A smarter camera. Samsung phones were among the first that allowed you to take multiple shots of a group of people, and then choose the best individual facial expressions from the different shots to form one “perfect” picture. But others, like Nokia, have upped the ante with apps that literally erase passersby who may have strayed into your otherwise perfect snapshot, as often happens when you’re shooting in public spaces. Another feature, on the LG Optimus G and upcoming BlackBerry 10 phones starts snapping pictures even before you click the shutter button, just in case your subjects flashed their best smiles before you said “cheese.” Time to push the button, Samsung.
A tougher, water-resistant design. One brief dunk into the sink or a puddle would spell the end for most smart phones. Protection from such disasters usually meant slipping your device in a bulky aftermarket case or buying one of those bulky “rugged” phones. But some of the newest, sleekest models, such as the Sony Xperia ion and Huawei Ascend D2—both arriving to the U.S. market in mid 2013—will keep working after a significant soaking. Come on, Samsung, take the plunge.

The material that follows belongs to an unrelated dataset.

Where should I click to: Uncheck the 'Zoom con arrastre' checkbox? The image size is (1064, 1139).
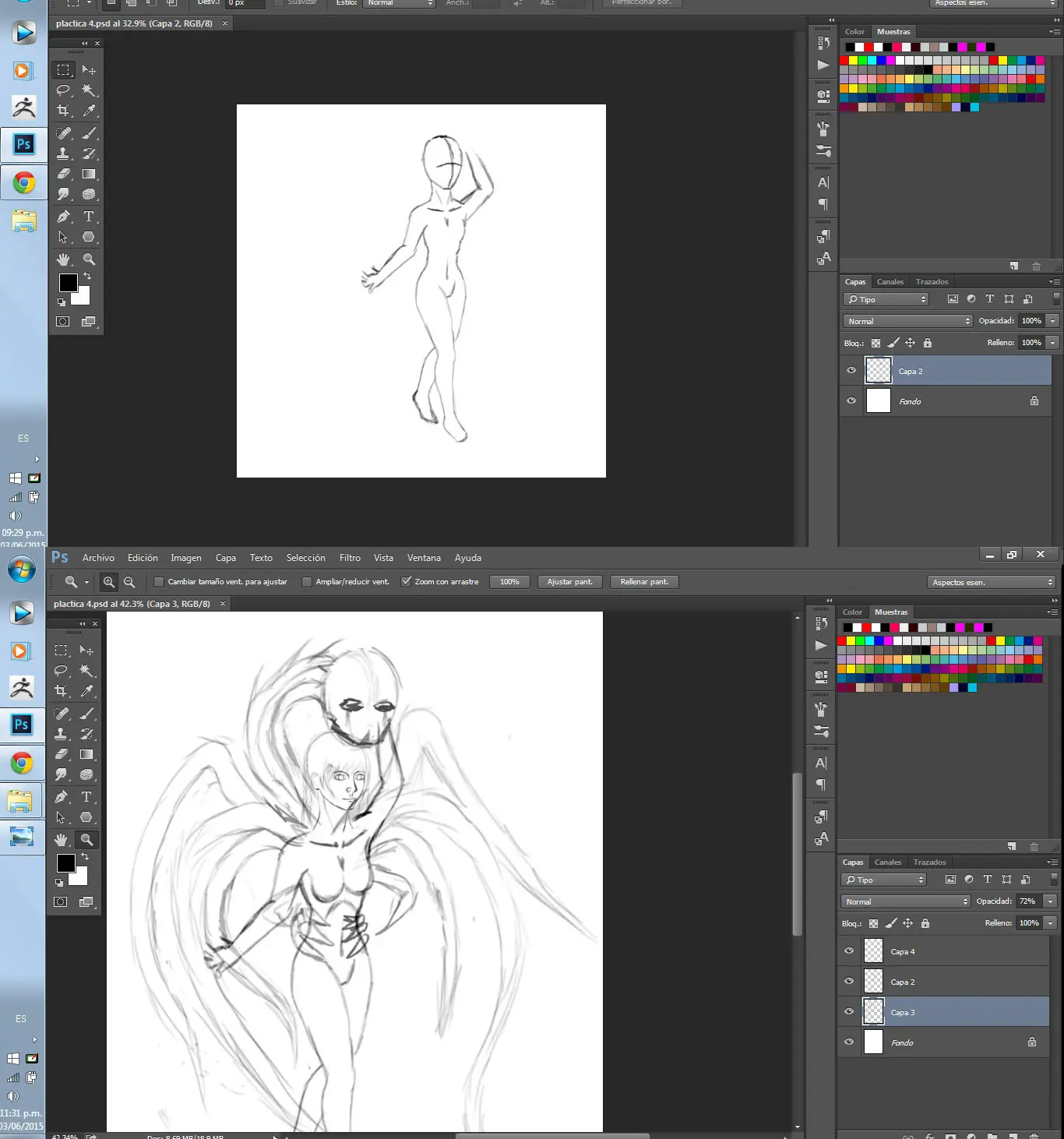point(406,582)
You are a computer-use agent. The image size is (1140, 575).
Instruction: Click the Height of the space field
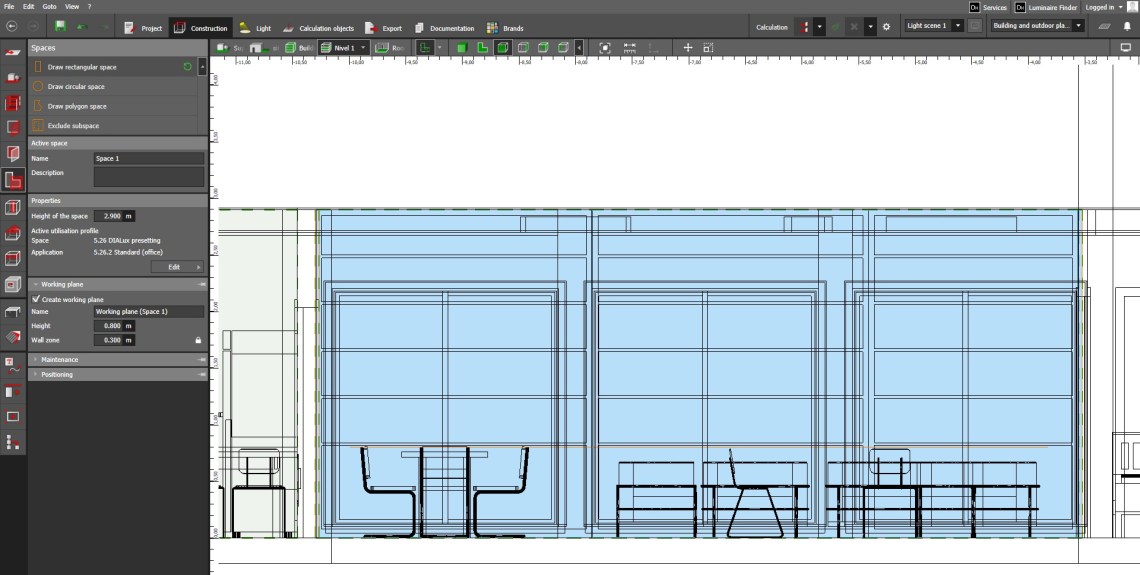[x=108, y=216]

An immortal battery. Big screens and wireless connection can take their toll on battery life. One way is to make the battery bigger, like the 3,300-mAh battery in the Motorola Droid Razr Maxx HD. But there are other ways: Both Sony and Huawei claim their upcoming phones have propriety software that can squeeze an extra 20 to 30 percent of longevity out of their batteries. Quad-core processors have also proven to be more energy efficient than single and dual core chips.